[Data entries]
——

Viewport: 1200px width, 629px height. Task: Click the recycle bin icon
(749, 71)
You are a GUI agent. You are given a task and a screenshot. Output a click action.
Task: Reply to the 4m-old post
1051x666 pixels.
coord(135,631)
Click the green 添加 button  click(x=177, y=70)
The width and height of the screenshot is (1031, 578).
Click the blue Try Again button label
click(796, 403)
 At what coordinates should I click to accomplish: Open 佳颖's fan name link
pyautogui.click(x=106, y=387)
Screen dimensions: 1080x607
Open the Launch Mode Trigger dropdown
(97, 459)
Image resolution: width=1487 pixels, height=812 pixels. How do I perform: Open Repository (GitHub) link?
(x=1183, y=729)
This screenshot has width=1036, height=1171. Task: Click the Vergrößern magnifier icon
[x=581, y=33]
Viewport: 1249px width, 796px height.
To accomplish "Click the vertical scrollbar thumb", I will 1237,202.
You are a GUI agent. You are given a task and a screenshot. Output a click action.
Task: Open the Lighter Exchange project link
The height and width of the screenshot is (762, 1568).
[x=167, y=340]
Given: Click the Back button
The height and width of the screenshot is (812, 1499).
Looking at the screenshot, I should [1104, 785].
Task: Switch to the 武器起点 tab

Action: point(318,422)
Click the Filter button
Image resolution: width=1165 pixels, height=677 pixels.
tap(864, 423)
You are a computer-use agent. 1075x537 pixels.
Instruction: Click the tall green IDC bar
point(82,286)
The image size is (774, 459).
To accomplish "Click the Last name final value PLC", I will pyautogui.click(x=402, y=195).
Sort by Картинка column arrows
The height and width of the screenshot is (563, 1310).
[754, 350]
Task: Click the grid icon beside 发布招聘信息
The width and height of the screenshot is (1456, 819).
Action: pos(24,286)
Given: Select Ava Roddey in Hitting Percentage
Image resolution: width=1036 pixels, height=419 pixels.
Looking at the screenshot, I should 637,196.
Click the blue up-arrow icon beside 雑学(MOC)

——

Reproduce all of the data entries above line for line, with no changes.

▶ **FINISHED TASK**
Viewport: 1200px width, 629px height. Task: Click the recycle bin icon
(749, 71)
You are a GUI agent. You are given a task and a screenshot. Output a click action.
Task: Reply to the 4m-old post
1051x666 pixels.
coord(135,631)
Click the green 添加 button  click(x=177, y=70)
The width and height of the screenshot is (1031, 578).
Click the blue Try Again button label
click(796, 403)
 At what coordinates should I click to accomplish: Open 佳颖's fan name link
pyautogui.click(x=106, y=387)
Screen dimensions: 1080x607
Open the Launch Mode Trigger dropdown
(97, 459)
Image resolution: width=1487 pixels, height=812 pixels. How do I perform: Open Repository (GitHub) link?
(x=1183, y=729)
This screenshot has width=1036, height=1171. Task: Click the Vergrößern magnifier icon
[x=581, y=33]
Viewport: 1249px width, 796px height.
To accomplish "Click the vertical scrollbar thumb", I will 1237,202.
You are a GUI agent. You are given a task and a screenshot. Output a click action.
Task: Open the Lighter Exchange project link
The height and width of the screenshot is (762, 1568).
[x=167, y=340]
Given: Click the Back button
The height and width of the screenshot is (812, 1499).
Looking at the screenshot, I should [1104, 785].
Task: Switch to the 武器起点 tab

Action: point(318,422)
Click the Filter button
Image resolution: width=1165 pixels, height=677 pixels.
tap(864, 423)
You are a computer-use agent. 1075x537 pixels.
Instruction: Click the tall green IDC bar
point(82,286)
The image size is (774, 459).
To accomplish "Click the Last name final value PLC", I will pyautogui.click(x=402, y=195).
Sort by Картинка column arrows
The height and width of the screenshot is (563, 1310).
[754, 350]
Task: Click the grid icon beside 发布招聘信息
The width and height of the screenshot is (1456, 819).
Action: pos(24,286)
Given: Select Ava Roddey in Hitting Percentage
Image resolution: width=1036 pixels, height=419 pixels.
Looking at the screenshot, I should 637,196.
Click the blue up-arrow icon beside 雑学(MOC)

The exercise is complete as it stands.